Quels critères pour les algorithmes ?

Une fois cet agrégat d'informations en main, ces sociétés doivent trancher si oui ou non le client mérite le crédit. Chez les Gafa comme chez les entreprises de crédit, la recette magique d'un algorithme interne reste une tambouille bien gardée. Mais les grandes idées pour mesurer la solvabilité des consommateurs chez les fintech du crédit restent similaires aux critères des établissements traditionnels : savoir si le client a des revenus réguliers et s'il est déjà endetté. "Les informations qu'on utilise sont très classiques, on ne fait qu'automatiser ce que les banques faisaient auparavant", appuie Riadh Alimi, CEO de l' entreprise française de micro-crédit Finfrog. Il poursuit en expliquant les bienfaits de la DSP2, une directive européenne sur les services de paiement : "L'innovation concerne surtout la transmission des informations qui est sécurisée (du compte bancaire vers Finfrog, ndlr), ainsi que la rapidité dans la prise de décision."

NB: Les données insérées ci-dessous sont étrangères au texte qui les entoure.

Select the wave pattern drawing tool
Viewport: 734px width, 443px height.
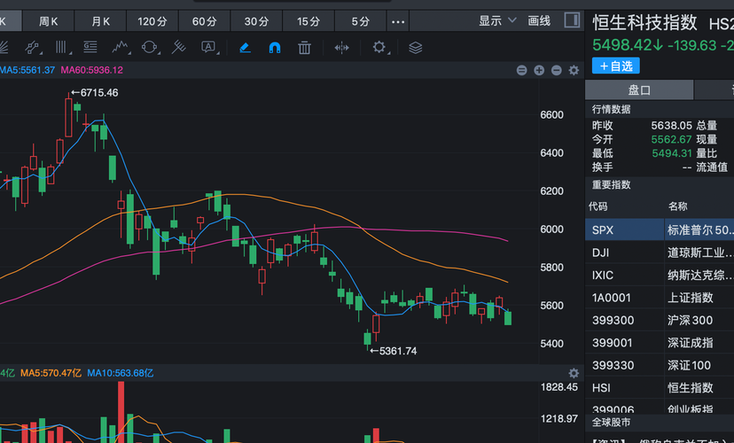[x=121, y=48]
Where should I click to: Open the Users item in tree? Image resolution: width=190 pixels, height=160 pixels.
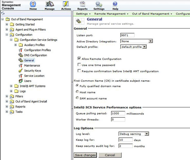click(28, 81)
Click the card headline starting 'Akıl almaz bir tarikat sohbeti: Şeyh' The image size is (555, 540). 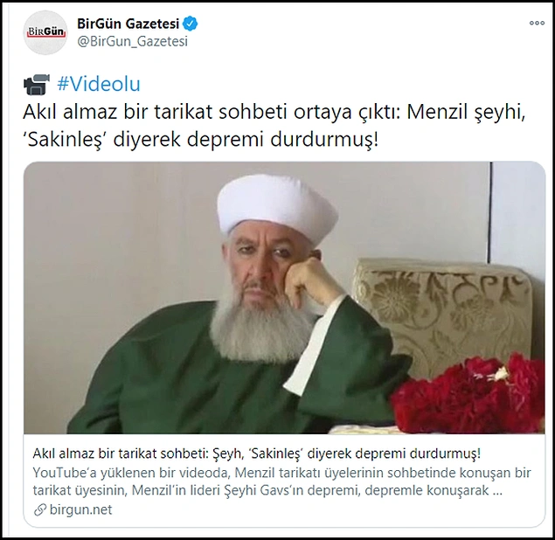pyautogui.click(x=257, y=453)
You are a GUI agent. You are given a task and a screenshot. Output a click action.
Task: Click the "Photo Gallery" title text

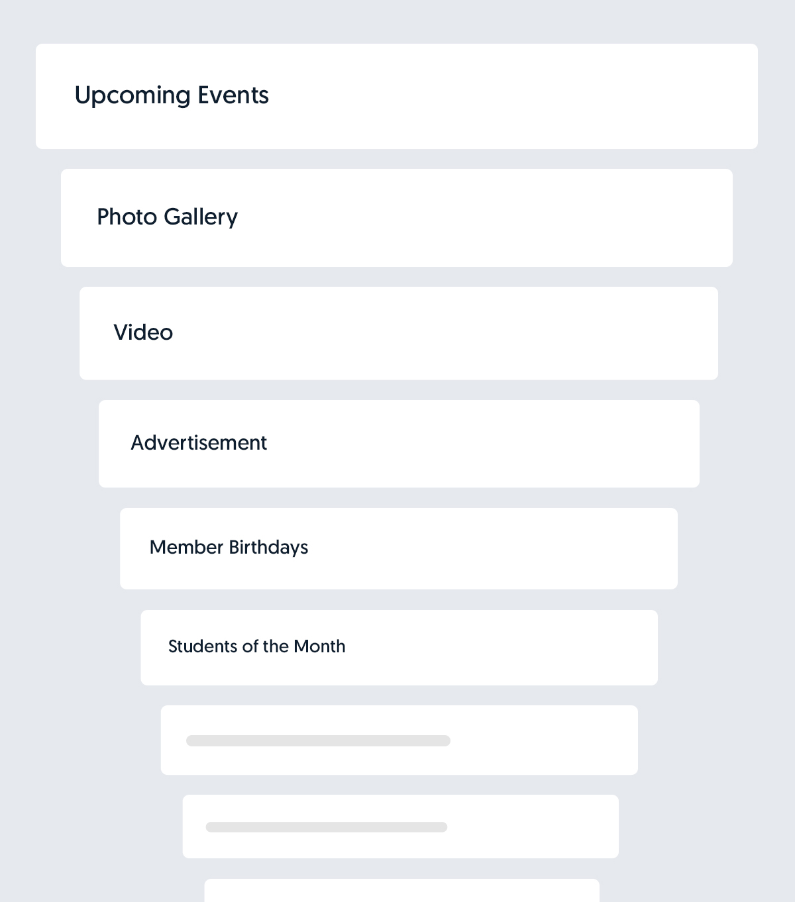[x=167, y=217]
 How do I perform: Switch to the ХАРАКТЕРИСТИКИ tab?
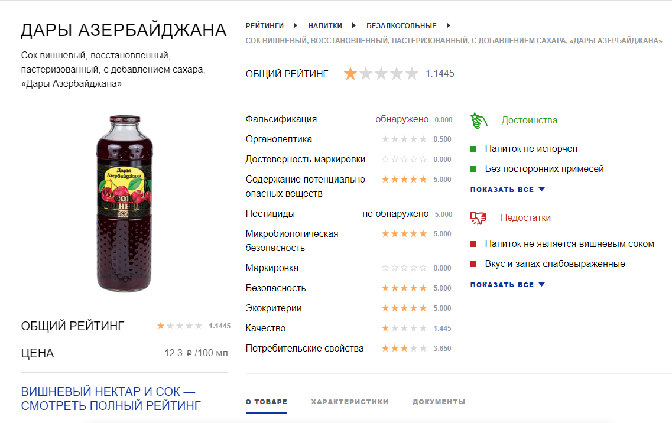350,402
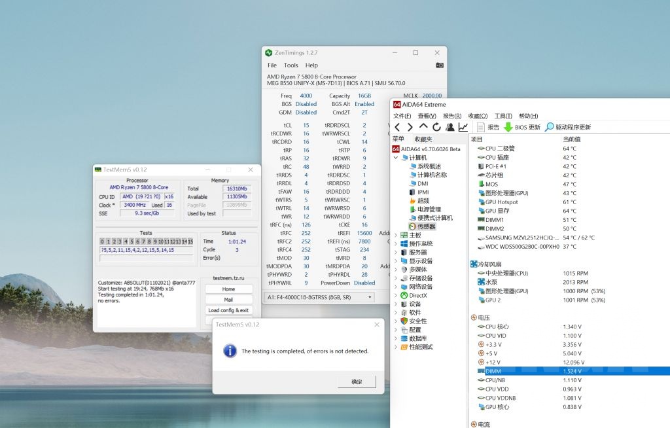
Task: Collapse the 计算机 tree node
Action: 396,158
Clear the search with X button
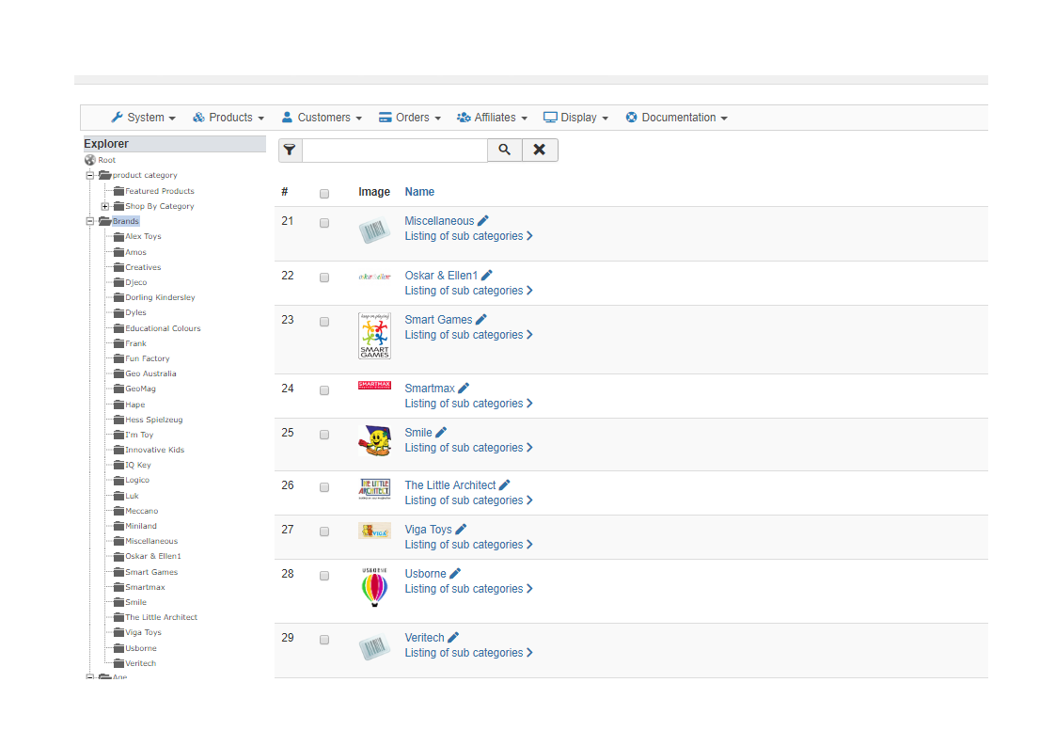 point(540,151)
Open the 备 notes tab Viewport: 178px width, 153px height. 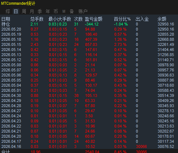point(72,11)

"Est-ce que la personne a joué au PMU ou est-ce que ses revenus viennent du bitcoin ?"

Dans l'entreprise de Benjamin Daudignac, une dizaine d'ingénieurs et data-analystes travaillent sur l'algorithme maison pour améliorer en continu son efficacité et la pertinence du score : "Chez Bling, plus de 180 critères ont été développés en interne, il y a une intelligence artificielle qui apprend avec le temps et affine le score." La levée de fonds bouclée fin juin 2021 lui a permis de recruter des équipes pour travailler spécifiquement sur l'algorithme. "Nous voulons être capables d'identifier des comportements à risques, donc il y a aussi des critères plus exotiques : est-ce que la personne a joué au PMU ou est-ce que ses revenus viennent du bitcoin par exemple", s'enthousiasme le jeune dirigeant. Parmi les autres informations retenues, l'entreprise recense le nombre de jours au cours desquels le client était à découvert ou la fréquence des refus de paiement.

Les données de la base client des fintech sont aussi utilisées pour connaître la fiabilité d'un individu. Le consommateur qui n'honore pas le remboursement de son crédit aura moins de chances d'en avoir un autre à l'avenir. "Nous pouvons obtenir un gros historique sur la personne : ça fait trois ans qu'on existe, alors que Klarna n'est en France que depuis un mois. On connaît mieux nos clients", tacle le cofondateur d'Alma Guillaume Desloges. Un avantage structurel dont peuvent se targuer les acteurs les plus anciens sur le marché. Plus généralement, l'âge des solutions est un argument pour assurer que l'algorithme de scoring est éprouvé et fiable. "Finfrog a cinq ans de trackrecord sur le marché français pour prédire la capacité de remboursement de ses clients", assure son dirigeant. Paradoxe des fintech, plus elles sont âgées, plus elles sont rapides.